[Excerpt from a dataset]
○ ○ ○ ○ ○ ○ ○

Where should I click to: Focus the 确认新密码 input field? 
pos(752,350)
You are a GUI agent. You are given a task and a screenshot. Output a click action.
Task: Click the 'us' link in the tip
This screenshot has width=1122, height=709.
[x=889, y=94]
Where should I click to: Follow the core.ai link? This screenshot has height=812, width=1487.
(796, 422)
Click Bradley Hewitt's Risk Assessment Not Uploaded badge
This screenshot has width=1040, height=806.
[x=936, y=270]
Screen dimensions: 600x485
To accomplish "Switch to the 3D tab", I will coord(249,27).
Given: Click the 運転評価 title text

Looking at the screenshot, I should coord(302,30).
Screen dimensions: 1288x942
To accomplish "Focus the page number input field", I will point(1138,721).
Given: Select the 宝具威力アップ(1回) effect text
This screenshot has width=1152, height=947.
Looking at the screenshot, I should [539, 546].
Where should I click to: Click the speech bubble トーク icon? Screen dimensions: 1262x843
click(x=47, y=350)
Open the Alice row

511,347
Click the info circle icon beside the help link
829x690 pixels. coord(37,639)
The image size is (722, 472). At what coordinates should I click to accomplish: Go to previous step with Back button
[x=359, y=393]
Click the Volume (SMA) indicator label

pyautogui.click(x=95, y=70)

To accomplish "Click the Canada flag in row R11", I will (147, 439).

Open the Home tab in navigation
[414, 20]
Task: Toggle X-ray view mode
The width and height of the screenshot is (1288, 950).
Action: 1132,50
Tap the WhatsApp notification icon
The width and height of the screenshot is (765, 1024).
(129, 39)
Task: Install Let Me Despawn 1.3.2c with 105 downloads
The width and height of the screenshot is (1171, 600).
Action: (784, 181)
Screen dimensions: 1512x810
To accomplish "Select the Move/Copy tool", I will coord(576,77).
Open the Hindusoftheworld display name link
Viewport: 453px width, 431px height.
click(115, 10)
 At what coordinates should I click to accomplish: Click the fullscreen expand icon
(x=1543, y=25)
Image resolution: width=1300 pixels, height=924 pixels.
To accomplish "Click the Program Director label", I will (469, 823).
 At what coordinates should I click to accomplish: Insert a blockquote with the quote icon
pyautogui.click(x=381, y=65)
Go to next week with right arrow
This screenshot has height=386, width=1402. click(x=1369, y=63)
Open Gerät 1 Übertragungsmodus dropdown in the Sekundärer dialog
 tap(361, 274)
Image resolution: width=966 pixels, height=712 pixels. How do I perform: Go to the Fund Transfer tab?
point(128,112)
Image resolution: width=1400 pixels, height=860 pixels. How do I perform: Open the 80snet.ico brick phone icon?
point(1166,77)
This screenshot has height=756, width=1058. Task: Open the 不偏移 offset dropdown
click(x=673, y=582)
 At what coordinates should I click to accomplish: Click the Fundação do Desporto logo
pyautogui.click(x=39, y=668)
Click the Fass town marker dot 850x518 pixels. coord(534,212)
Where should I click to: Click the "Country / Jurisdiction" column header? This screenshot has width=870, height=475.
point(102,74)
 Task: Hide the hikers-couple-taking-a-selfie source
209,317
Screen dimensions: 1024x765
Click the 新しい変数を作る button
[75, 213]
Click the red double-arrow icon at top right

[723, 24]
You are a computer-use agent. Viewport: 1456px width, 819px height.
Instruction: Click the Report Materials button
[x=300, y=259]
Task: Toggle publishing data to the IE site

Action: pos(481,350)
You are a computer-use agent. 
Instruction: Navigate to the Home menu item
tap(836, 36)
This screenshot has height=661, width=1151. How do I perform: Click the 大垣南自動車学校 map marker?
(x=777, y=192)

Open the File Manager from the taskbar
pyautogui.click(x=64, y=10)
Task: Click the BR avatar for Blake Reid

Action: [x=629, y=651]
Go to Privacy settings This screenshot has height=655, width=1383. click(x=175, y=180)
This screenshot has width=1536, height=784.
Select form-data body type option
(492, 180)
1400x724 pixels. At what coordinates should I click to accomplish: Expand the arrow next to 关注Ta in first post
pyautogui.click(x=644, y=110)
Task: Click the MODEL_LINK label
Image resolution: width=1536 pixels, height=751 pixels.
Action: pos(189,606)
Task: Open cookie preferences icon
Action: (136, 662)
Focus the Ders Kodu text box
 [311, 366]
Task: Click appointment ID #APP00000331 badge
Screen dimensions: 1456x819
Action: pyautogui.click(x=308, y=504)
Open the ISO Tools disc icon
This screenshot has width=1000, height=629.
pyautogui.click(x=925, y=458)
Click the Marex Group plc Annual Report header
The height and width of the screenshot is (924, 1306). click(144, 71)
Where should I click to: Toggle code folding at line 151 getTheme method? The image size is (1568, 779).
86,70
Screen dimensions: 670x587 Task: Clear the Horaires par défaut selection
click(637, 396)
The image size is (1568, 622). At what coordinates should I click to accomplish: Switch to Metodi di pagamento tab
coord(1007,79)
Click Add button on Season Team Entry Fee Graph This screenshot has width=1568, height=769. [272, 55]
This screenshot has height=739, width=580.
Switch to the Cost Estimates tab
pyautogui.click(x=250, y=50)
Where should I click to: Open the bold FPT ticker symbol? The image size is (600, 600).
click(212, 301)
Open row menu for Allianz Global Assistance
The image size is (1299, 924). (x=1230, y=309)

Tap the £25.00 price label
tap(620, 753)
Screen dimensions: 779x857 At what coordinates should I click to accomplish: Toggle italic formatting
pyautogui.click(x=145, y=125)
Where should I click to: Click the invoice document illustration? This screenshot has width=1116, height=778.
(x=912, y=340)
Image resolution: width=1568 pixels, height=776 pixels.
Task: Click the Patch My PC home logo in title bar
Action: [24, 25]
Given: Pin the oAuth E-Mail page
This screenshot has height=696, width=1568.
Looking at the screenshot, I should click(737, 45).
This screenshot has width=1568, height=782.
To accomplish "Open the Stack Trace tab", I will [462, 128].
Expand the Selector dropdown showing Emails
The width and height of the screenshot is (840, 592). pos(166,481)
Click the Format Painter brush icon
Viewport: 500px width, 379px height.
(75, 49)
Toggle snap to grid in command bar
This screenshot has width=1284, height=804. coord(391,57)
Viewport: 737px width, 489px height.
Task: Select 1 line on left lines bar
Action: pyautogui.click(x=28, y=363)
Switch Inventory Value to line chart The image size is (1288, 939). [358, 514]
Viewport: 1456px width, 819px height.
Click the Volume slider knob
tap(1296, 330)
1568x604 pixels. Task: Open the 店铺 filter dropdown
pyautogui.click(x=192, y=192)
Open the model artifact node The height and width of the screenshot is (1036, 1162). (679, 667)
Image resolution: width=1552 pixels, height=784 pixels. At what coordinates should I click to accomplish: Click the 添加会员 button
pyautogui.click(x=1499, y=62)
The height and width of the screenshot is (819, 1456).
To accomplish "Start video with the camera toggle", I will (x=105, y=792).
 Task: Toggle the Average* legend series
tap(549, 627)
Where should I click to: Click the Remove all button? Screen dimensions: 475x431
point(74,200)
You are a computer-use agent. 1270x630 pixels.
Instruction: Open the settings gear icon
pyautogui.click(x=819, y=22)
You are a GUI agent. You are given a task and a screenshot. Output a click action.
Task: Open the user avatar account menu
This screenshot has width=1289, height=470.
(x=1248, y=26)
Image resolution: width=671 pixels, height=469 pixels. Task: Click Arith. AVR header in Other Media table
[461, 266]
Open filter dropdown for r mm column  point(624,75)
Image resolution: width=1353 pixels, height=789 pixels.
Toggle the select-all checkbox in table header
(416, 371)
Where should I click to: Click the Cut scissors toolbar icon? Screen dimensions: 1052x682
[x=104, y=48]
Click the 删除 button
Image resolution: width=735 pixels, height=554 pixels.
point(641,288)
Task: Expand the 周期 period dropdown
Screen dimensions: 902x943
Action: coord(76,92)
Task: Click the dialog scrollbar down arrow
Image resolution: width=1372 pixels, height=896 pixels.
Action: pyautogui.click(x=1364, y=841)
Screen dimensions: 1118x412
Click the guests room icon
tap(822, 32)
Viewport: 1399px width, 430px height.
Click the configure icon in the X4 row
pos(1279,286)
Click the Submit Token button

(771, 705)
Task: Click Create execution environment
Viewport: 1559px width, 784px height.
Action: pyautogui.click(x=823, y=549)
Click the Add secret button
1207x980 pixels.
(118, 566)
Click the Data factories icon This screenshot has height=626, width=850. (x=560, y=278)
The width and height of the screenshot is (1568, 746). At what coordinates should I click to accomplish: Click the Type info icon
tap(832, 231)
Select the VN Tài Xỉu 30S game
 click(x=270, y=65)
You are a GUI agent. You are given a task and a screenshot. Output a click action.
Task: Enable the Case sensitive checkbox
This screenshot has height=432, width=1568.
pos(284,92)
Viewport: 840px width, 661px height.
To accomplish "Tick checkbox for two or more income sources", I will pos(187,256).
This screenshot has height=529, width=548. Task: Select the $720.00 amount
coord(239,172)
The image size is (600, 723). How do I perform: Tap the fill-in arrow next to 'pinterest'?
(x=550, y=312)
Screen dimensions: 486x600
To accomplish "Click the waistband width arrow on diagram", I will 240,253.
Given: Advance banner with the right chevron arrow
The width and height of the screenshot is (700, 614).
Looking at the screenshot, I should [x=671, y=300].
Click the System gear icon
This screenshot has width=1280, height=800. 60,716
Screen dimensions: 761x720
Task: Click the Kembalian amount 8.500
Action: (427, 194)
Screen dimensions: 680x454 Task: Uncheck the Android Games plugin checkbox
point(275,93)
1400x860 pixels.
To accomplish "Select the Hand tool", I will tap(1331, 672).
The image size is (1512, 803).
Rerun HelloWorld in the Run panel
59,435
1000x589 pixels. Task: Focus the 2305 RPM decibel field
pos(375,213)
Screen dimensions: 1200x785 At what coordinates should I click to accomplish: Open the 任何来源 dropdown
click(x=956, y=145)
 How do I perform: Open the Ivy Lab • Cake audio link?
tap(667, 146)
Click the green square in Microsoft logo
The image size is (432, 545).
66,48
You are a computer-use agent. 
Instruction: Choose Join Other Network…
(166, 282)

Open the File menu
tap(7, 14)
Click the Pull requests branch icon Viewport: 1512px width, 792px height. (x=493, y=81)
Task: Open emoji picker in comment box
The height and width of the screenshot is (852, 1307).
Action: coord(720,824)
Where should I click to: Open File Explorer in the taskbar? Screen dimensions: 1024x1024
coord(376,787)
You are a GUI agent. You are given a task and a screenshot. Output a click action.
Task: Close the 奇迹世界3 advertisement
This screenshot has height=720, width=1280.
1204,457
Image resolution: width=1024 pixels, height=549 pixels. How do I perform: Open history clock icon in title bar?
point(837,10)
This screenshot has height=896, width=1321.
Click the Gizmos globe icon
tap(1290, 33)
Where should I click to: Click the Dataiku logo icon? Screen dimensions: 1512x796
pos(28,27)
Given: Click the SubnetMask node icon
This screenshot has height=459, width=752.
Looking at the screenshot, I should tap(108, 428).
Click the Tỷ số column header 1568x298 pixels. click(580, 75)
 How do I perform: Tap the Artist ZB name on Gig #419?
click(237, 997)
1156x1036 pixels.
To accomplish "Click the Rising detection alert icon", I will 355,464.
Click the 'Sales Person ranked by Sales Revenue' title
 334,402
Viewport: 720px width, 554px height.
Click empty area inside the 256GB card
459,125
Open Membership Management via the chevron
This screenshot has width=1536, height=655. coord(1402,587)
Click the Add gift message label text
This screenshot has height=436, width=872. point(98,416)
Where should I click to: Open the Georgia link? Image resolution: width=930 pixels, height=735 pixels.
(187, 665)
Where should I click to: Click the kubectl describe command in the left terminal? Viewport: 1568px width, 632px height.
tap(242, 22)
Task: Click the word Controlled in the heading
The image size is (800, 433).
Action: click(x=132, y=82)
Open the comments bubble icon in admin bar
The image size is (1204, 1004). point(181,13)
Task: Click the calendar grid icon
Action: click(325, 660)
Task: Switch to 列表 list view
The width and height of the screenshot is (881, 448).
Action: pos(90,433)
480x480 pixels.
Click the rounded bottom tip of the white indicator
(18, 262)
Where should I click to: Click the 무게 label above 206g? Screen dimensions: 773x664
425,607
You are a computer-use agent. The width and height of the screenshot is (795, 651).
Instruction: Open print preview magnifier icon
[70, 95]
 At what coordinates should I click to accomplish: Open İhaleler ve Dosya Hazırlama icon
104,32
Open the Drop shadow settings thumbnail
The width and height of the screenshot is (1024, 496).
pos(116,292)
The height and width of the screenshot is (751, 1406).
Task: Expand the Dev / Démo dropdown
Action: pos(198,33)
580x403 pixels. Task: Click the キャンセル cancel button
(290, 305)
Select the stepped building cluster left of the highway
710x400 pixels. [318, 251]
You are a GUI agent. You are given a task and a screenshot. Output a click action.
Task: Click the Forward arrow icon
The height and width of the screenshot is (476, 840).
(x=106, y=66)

○ ○ ○ ○ ○ ○ ○

* Your task
Render everything from the start of the listing down to the line containing "Looking at the screenshot, I should coord(302,30)." as a Markdown table with the columns Row and Line, skipping blank lines.

* Task solution
| Row | Line |
|---|---|
| 1 | Where should I click to: Focus the 确认新密码 input field?  |
| 2 | pos(752,350) |
| 3 | You are a GUI agent. You are given a task and a screenshot. Output a click action. |
| 4 | Task: Click the 'us' link in the tip |
| 5 | This screenshot has width=1122, height=709. |
| 6 | [x=889, y=94] |
| 7 | Where should I click to: Follow the core.ai link? This screenshot has height=812, width=1487. |
| 8 | (796, 422) |
| 9 | Click Bradley Hewitt's Risk Assessment Not Uploaded badge |
| 10 | This screenshot has width=1040, height=806. |
| 11 | [x=936, y=270] |
| 12 | Screen dimensions: 600x485 |
| 13 | To accomplish "Switch to the 3D tab", I will coord(249,27). |
| 14 | Given: Click the 運転評価 title text |
| 15 | Looking at the screenshot, I should coord(302,30). |